Exercise brief:
Reproduce verbatim the records from the line containing "Given: Click the horizontal" up to and including the line containing "tap(367, 192)".

— START Data to process —

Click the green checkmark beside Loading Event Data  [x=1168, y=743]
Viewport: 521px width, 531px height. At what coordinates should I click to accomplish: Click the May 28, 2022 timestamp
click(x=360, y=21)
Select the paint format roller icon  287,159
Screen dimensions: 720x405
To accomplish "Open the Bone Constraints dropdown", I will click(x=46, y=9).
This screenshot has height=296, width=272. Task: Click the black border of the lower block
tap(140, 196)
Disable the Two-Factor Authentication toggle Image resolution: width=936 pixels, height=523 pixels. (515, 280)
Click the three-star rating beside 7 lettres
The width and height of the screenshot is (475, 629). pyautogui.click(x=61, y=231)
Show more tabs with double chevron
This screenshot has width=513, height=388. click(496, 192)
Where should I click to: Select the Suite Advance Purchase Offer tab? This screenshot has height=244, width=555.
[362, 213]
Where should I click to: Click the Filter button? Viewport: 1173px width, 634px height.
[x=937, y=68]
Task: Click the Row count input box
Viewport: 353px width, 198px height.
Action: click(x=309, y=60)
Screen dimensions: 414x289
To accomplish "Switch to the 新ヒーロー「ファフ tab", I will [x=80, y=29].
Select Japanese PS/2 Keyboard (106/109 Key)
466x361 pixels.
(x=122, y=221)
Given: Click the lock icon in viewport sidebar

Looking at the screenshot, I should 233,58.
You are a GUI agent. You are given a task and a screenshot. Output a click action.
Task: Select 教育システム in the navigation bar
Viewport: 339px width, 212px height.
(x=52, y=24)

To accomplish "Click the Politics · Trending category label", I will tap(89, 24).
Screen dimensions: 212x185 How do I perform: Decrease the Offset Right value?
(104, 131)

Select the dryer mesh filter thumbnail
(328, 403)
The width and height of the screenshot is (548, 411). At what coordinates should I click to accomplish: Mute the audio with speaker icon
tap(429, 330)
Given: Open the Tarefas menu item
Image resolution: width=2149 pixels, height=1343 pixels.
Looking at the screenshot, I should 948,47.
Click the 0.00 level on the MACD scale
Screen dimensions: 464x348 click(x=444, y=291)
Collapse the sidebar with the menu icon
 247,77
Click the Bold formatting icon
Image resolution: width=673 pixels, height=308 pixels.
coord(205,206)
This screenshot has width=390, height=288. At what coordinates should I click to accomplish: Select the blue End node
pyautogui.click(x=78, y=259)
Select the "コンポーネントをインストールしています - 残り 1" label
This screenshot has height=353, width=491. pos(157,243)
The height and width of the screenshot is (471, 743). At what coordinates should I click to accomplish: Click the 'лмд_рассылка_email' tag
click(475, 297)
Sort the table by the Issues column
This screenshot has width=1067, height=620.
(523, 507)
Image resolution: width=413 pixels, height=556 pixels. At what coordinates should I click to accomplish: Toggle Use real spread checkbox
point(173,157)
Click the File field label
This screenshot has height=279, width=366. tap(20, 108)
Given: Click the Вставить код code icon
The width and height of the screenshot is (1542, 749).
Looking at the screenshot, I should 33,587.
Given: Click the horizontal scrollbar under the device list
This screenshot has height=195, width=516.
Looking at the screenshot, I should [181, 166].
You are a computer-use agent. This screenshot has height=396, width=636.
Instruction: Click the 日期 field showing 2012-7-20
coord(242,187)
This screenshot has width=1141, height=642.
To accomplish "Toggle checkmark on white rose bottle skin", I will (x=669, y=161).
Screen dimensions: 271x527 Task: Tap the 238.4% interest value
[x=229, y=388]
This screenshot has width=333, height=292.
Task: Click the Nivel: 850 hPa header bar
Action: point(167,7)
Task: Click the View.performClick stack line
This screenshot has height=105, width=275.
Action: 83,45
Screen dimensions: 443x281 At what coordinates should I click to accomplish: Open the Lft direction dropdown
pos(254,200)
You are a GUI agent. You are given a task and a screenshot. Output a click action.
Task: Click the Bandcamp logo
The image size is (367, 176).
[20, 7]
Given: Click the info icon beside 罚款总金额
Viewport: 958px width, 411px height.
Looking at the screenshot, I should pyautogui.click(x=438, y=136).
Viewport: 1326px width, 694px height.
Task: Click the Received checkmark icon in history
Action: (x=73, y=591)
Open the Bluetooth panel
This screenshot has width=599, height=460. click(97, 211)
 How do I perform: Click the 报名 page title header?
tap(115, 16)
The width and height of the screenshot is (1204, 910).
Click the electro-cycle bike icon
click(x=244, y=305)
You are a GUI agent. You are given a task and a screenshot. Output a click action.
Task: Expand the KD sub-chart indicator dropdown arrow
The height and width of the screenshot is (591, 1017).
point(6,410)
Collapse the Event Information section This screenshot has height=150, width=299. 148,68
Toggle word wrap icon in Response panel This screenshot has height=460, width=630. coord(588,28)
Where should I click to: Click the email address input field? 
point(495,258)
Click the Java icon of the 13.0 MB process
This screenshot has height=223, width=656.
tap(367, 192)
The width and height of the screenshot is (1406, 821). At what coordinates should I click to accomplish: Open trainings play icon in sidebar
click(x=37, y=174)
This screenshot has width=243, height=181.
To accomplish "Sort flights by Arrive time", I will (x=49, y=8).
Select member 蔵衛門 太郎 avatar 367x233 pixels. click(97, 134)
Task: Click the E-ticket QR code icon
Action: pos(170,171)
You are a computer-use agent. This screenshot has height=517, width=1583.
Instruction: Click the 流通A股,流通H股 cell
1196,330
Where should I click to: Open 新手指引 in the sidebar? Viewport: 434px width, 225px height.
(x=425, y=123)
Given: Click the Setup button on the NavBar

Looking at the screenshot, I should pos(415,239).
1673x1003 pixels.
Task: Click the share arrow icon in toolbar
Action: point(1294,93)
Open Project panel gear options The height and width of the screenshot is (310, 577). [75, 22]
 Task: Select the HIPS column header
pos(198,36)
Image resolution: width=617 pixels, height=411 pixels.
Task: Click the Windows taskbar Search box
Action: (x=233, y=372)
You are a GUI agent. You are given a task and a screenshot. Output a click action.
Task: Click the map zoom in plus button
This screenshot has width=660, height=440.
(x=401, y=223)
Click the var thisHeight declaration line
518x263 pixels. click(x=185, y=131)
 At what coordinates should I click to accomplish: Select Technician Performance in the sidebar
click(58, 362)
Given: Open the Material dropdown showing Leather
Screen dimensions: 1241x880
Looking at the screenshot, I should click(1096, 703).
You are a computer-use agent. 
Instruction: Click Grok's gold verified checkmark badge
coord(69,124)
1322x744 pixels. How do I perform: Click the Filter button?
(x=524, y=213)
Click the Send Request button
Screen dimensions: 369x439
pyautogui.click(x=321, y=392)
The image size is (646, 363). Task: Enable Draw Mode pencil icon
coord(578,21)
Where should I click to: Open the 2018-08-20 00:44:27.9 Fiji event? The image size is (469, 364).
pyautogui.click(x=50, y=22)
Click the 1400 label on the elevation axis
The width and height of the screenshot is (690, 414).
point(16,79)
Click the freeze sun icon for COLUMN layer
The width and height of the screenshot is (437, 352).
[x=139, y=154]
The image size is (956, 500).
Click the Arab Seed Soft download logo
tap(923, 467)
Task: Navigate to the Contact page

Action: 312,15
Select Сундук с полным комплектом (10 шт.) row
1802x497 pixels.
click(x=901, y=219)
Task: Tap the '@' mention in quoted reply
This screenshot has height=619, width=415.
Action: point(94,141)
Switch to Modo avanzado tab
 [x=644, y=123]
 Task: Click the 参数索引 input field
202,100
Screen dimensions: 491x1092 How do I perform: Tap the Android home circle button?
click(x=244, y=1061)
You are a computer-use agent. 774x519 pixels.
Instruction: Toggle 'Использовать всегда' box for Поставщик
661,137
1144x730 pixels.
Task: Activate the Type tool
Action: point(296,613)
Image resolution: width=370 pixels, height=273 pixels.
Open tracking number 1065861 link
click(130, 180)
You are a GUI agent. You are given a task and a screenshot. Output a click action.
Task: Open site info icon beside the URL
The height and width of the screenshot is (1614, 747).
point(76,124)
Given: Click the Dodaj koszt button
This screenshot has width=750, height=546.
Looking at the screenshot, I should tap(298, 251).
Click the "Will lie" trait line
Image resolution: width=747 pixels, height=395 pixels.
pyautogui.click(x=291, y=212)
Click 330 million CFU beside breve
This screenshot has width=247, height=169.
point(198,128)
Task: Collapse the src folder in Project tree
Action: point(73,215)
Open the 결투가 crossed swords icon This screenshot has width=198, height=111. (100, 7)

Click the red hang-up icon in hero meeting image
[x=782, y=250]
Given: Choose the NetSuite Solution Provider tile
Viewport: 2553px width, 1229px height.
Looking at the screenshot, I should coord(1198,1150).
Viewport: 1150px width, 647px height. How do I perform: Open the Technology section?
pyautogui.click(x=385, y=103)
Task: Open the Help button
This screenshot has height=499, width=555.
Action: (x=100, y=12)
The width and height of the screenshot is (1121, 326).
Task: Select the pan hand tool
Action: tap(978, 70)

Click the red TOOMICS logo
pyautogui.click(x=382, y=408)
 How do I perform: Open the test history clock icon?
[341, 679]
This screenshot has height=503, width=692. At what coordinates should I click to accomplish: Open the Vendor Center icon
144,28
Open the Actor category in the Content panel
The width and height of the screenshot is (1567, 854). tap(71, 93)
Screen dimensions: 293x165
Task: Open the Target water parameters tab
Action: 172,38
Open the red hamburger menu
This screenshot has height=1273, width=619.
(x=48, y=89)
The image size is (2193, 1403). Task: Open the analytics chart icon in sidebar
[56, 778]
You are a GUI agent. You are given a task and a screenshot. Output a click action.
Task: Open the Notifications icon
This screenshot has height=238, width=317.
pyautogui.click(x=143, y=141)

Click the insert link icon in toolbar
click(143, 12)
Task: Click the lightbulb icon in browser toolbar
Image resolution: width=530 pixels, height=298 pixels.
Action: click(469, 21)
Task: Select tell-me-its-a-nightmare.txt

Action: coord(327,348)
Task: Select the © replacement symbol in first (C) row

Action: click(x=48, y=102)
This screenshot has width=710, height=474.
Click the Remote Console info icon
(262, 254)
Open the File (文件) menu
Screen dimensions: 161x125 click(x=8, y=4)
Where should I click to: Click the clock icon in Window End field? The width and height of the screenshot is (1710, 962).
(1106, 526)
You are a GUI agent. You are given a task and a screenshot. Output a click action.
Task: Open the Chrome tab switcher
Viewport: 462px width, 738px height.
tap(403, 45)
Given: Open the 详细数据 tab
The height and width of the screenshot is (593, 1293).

— END Data to process —

Finished exercise:
Given: Click the horizontal scrollbar under the device list
This screenshot has height=195, width=516.
Looking at the screenshot, I should [181, 166].
You are a computer-use agent. This screenshot has height=396, width=636.
Instruction: Click the 日期 field showing 2012-7-20
coord(242,187)
This screenshot has width=1141, height=642.
To accomplish "Toggle checkmark on white rose bottle skin", I will (x=669, y=161).
Screen dimensions: 271x527 Task: Tap the 238.4% interest value
[x=229, y=388]
This screenshot has width=333, height=292.
Task: Click the Nivel: 850 hPa header bar
Action: point(167,7)
Task: Click the View.performClick stack line
This screenshot has height=105, width=275.
Action: 83,45
Screen dimensions: 443x281 At what coordinates should I click to accomplish: Open the Lft direction dropdown
pos(254,200)
You are a GUI agent. You are given a task and a screenshot. Output a click action.
Task: Click the Bandcamp logo
The image size is (367, 176).
[20, 7]
Given: Click the info icon beside 罚款总金额
Viewport: 958px width, 411px height.
Looking at the screenshot, I should pyautogui.click(x=438, y=136).
Viewport: 1326px width, 694px height.
Task: Click the Received checkmark icon in history
Action: (x=73, y=591)
Open the Bluetooth panel
This screenshot has width=599, height=460. click(97, 211)
 How do I perform: Click the 报名 page title header?
tap(115, 16)
The width and height of the screenshot is (1204, 910).
Click the electro-cycle bike icon
click(x=244, y=305)
You are a GUI agent. You are given a task and a screenshot. Output a click action.
Task: Expand the KD sub-chart indicator dropdown arrow
The height and width of the screenshot is (591, 1017).
point(6,410)
Collapse the Event Information section This screenshot has height=150, width=299. 148,68
Toggle word wrap icon in Response panel This screenshot has height=460, width=630. coord(588,28)
Where should I click to: Click the email address input field? 
point(495,258)
Click the Java icon of the 13.0 MB process
This screenshot has height=223, width=656.
tap(367, 192)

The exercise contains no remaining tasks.